Texte à lire:
/---

Il est également indispensable de concentrer les efforts sur les fonctions essentielles et notamment sur les dépenses d’avenir comme la santé, l’éducation, la recherche, l’environnement ainsi que régaliennes comme par exemple la justice et la défense. Si ces grands domaines ne fonctionnent pas ou mal, alors la situation va  aller en se dégradant  et il ne restera plus d’autre choix que de privatiser ce qui peut l’être.

« Il faut sortir d’une vision des finances publiques à courte vue »
Photo : © Yabresse/AdobeStock

Actu-Juridique : Quels sont les défis à relever ?

 MB : Il va déjà falloir répondre au choc sanitaire qui va entraîner une augmentation très importante des dépenses sociales. Mais au-delà de ce problème à court-terme, le choc démographique doit également être pris en considération dès maintenant ; la métropolisation  va peser sur les finances publiques. En 1950, la population dans le monde était à 70% rurale. La répartition est en train de s’inverser ce qui impose de revoir toute l’organisation des services publics, notamment les transports, la voirie, l’assainissement, la distribution des eaux etc.

\---

(Enregistrements pour repérer les éléments décrits)
/---

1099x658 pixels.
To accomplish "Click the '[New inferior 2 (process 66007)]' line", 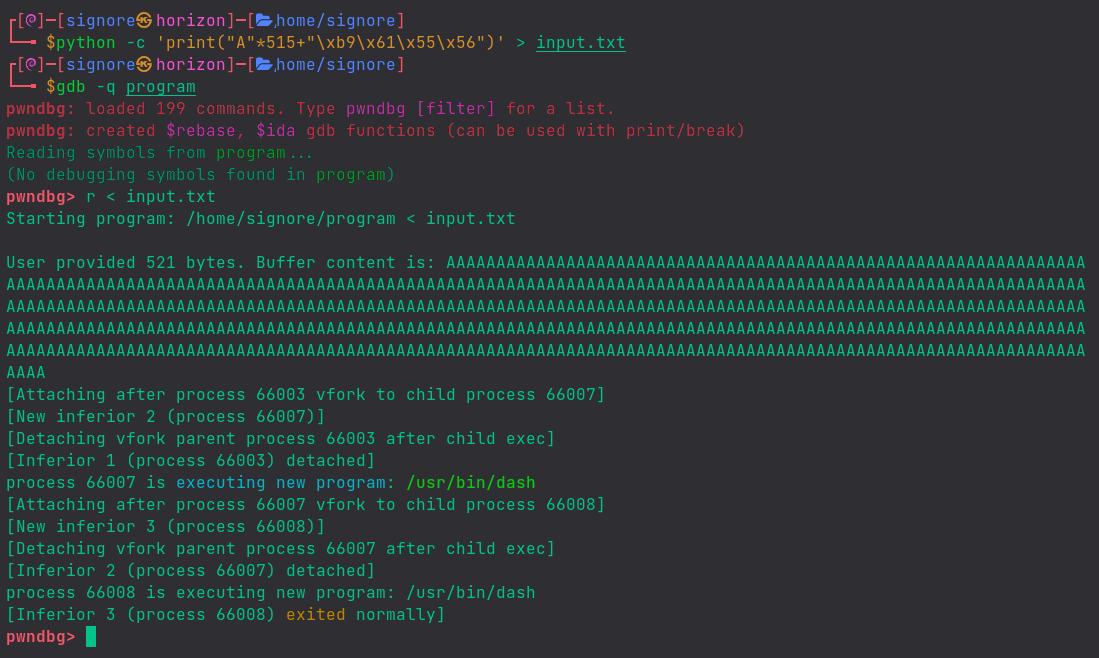I will pyautogui.click(x=165, y=417).
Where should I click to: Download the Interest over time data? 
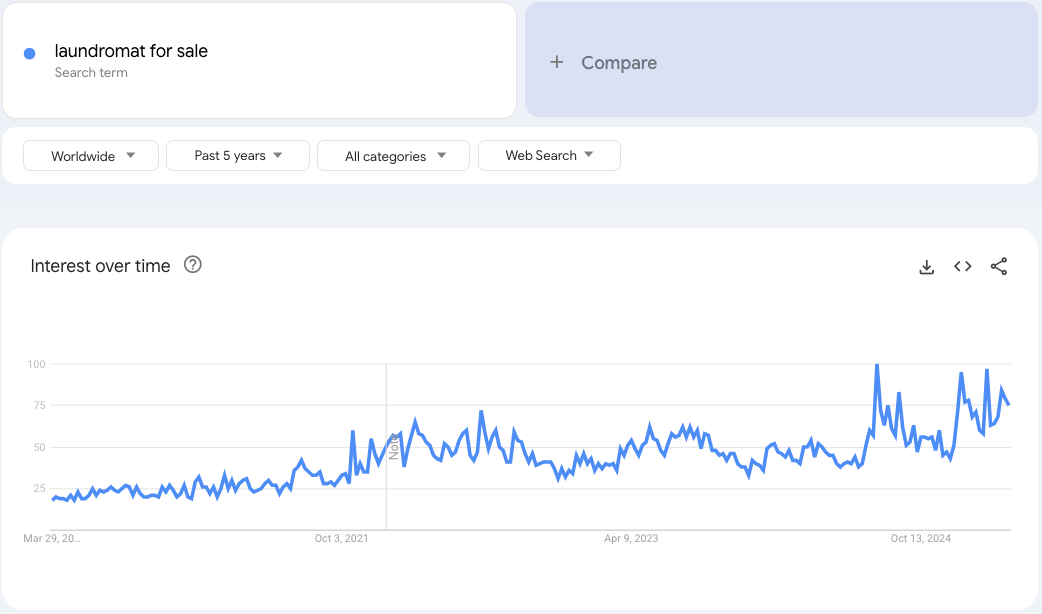pos(927,266)
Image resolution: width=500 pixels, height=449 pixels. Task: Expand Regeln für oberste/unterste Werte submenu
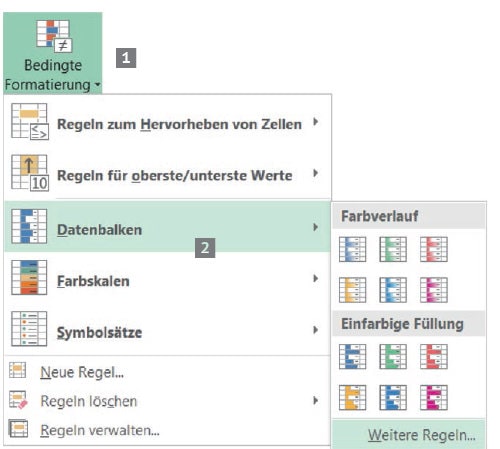coord(167,174)
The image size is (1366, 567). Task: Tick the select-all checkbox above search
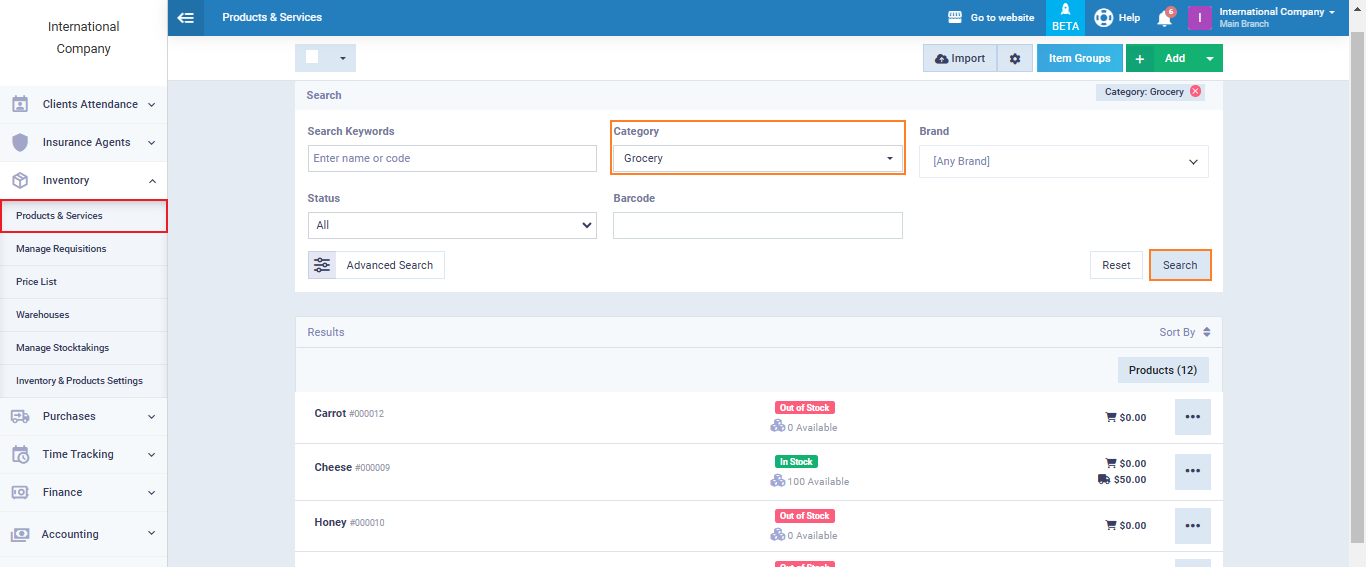click(312, 58)
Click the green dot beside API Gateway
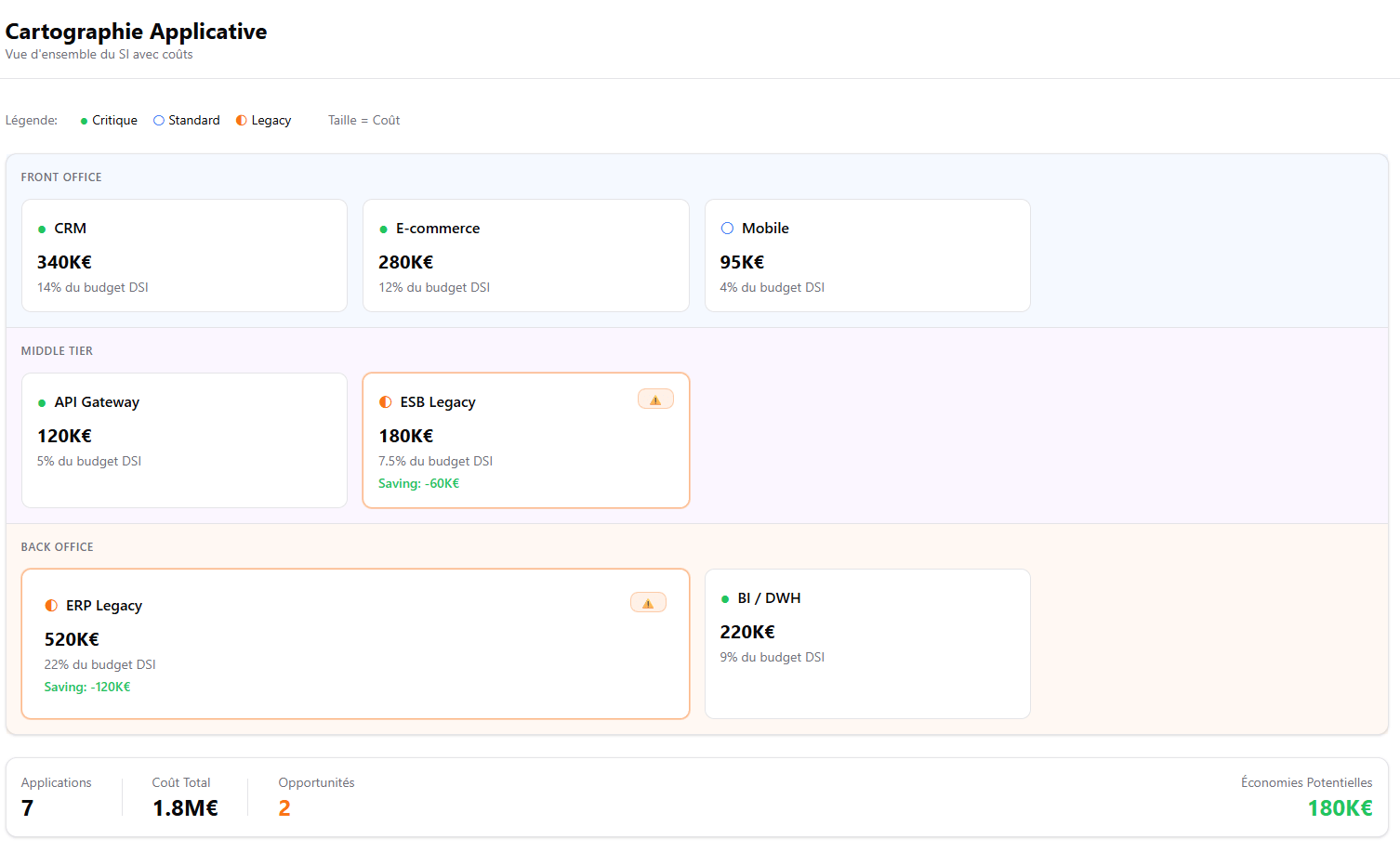The width and height of the screenshot is (1400, 852). point(42,403)
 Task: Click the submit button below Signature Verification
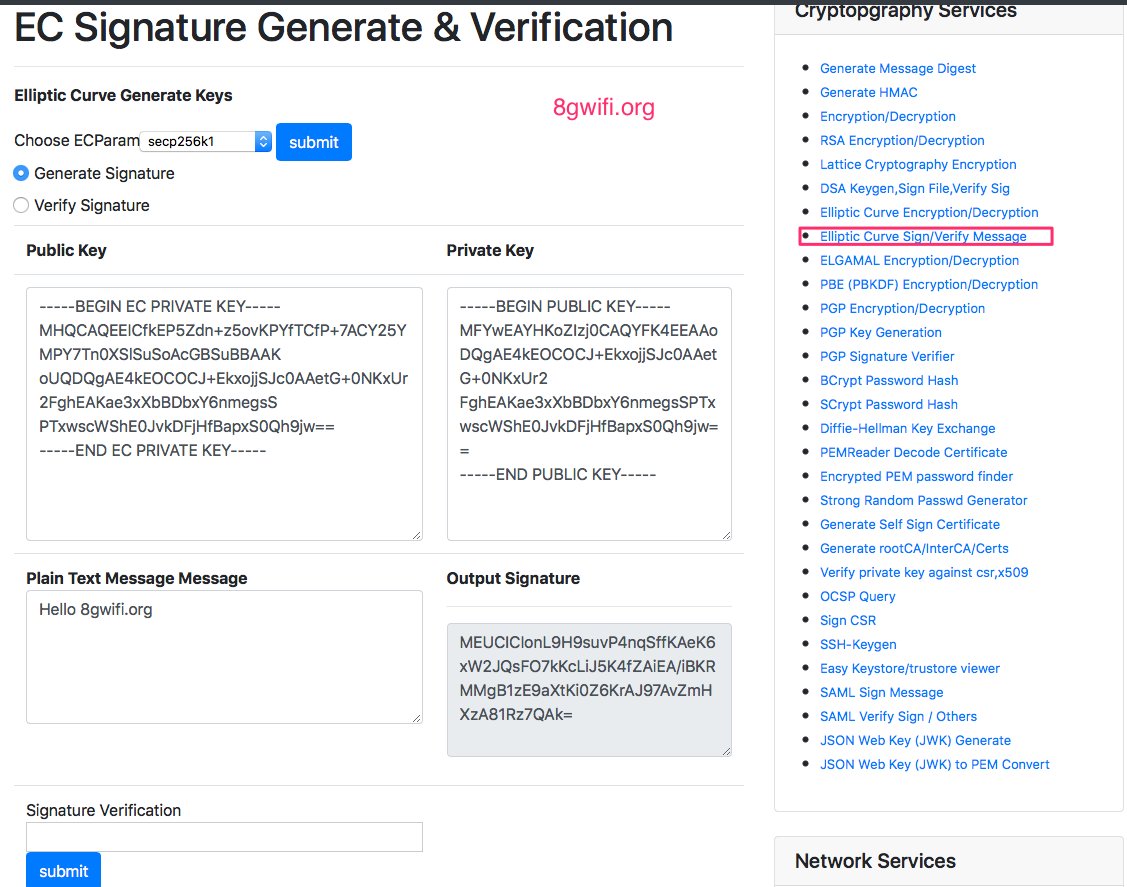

\---

Vos tâches:
1 – Imprimez à l'identique l'intégralité du texte sur les finances publiques.
2 – Restituez à l'identique les lignes des données fournies, de la ligne contenant « The image size » jusqu'à la dernière de ces lignes, en omettant les images.

Réponses par tâche:
1 –
Il est également indispensable de concentrer les efforts sur les fonctions essentielles et notamment sur les dépenses d’avenir comme la santé, l’éducation, la recherche, l’environnement ainsi que régaliennes comme par exemple la justice et la défense. Si ces grands domaines ne fonctionnent pas ou mal, alors la situation va  aller en se dégradant  et il ne restera plus d’autre choix que de privatiser ce qui peut l’être.

« Il faut sortir d’une vision des finances publiques à courte vue »
Photo : © Yabresse/AdobeStock

Actu-Juridique : Quels sont les défis à relever ?

 MB : Il va déjà falloir répondre au choc sanitaire qui va entraîner une augmentation très importante des dépenses sociales. Mais au-delà de ce problème à court-terme, le choc démographique doit également être pris en considération dès maintenant ; la métropolisation  va peser sur les finances publiques. En 1950, la population dans le monde était à 70% rurale. La répartition est en train de s’inverser ce qui impose de revoir toute l’organisation des services publics, notamment les transports, la voirie, l’assainissement, la distribution des eaux etc.

2 –
The image size is (1366, 567). Task: Tick the select-all checkbox above search
click(312, 58)
Click the green dot beside API Gateway
The width and height of the screenshot is (1400, 852). point(42,403)
 Task: Click the submit button below Signature Verification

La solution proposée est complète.